Unfortunately, by the time you are symptomatic with a virus, you are usually already high/peak viral load. So, when you give an antiviral to someone who is already ill, the damage from the virus is largely done. It’s there in big numbers and in the cells.

Consistent with this, the Lancet paper on the remdesivir trial in China shows no impact on viral load clinically.

Pick your metaphor. The cat is out of the bag. The damage is done. At this point the host response to virus is activated, and your body is suppressing replication through a variety of mechanisms (which also make you feel terrible).

So how could inhibiting RDRP after the fact help? The answer is, it probably doesnt. It certainly didn’t in this trial - no difference, not even a trend in mortality, but in subgroup analysis maybe shortened disease duration in early/mild disease. https://www.thelancet.com/journals/lancet/article/PIIS0140-6736(20)31022-9/fulltext

Now, critics of stupid drugs that should never have been stockpiled by govts say, “sounds like Tamiflu!” Yes. This is the same as Tamiflu, which also maybe shortens flu by a day, but otherwise is a largely useless antiviral (and actually harmful with bad side effect profile).

Fortunately, side effects of remdesivir did not seem severe in this trial with only about 3x as many patients stopping than placebo, some rashes, nothing life threatening.

Where do the Shenanigans come in? Well, remember how maybe this Chinese trial showed a shortened course in a subset of patients? Like tamiflu? But didn’t change mortality?

Well a month ago the NIAID trial changed their endpoints to remove death and instead look at dz duration.

This is like declaring a race and then when you realize you’re not going to win, declaring the destination was actually wherever you are standing at the moment.

Then, even more fishy, *the same day* as this Lancet trial is release, Gilead and NIAID claim a “positive trial” and they’ve “shortened the course of the disease significantly”. Notably, the mortality benefit did not reach significance.

By the end of the day, reports that FDA is going to emergently approve remdesivir for treatment of COVID.

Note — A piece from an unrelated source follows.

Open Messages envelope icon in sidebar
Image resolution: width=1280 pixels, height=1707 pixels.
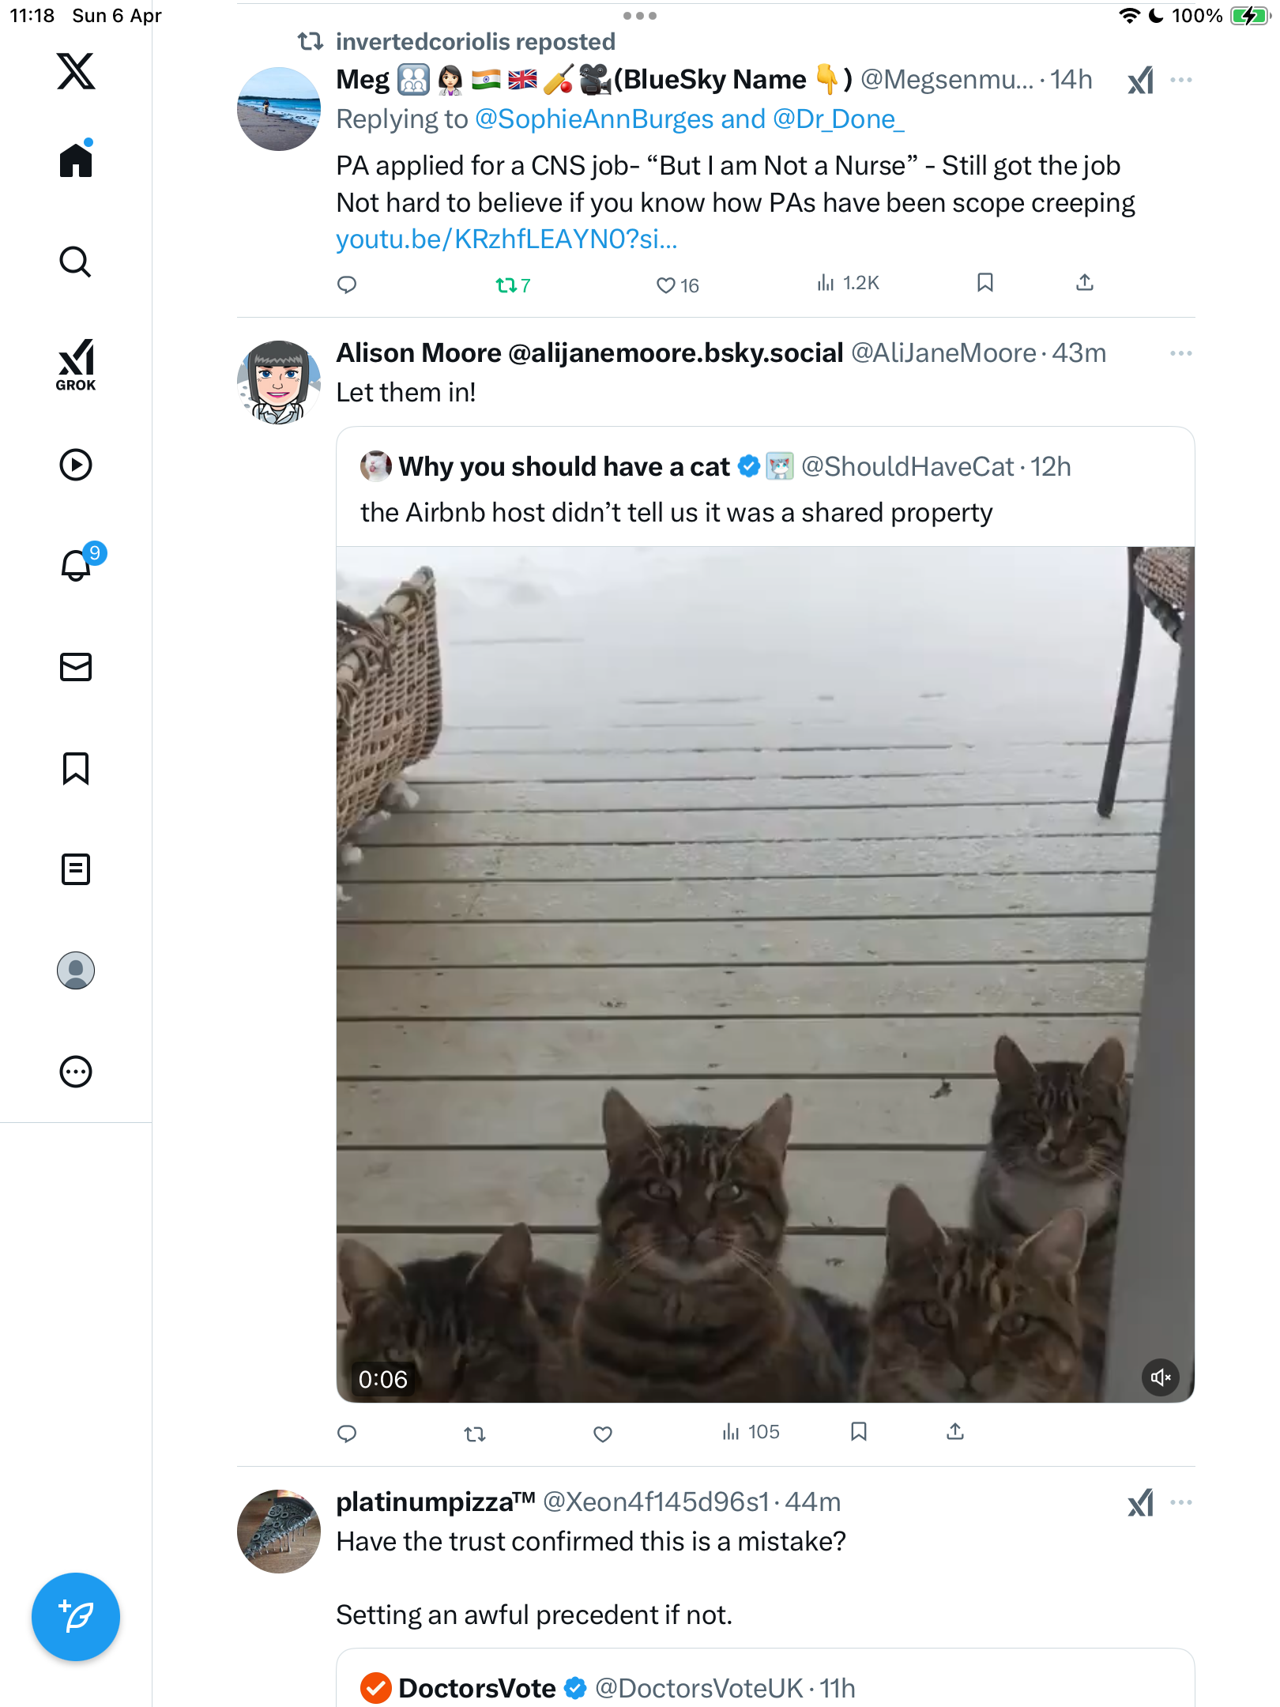(x=76, y=667)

Gilead gets what they want. No one will want to be in a control arm in further trials and they will argue all future trials must be noninferiority.

Before we have the answer whether this drug actually changes anyone’s destiny, it’s going to become the gold standard therapy. We will likely now never know if (the unlikely possibility) it changes mortality.

Absolute genius. You have to salute them. On the day a negative trial of their drug is reported, based on a press release they took over the news cycle, and with some midstream edits to their endpoints their now “positive” trial wins them FDA approval and a halted trial.

It’s an infusion, once symptomatic, you need an admission, a test, etc., really even symptoms are probably too late a goal for such a therapy to work. Prophylaxis (like Gilead’s Truvada/PreP would be better - but unworkable in its current form.

Either way, a big win for Gilead, but I’m unimpressed with any if the evidence presented so far that this is a game changer.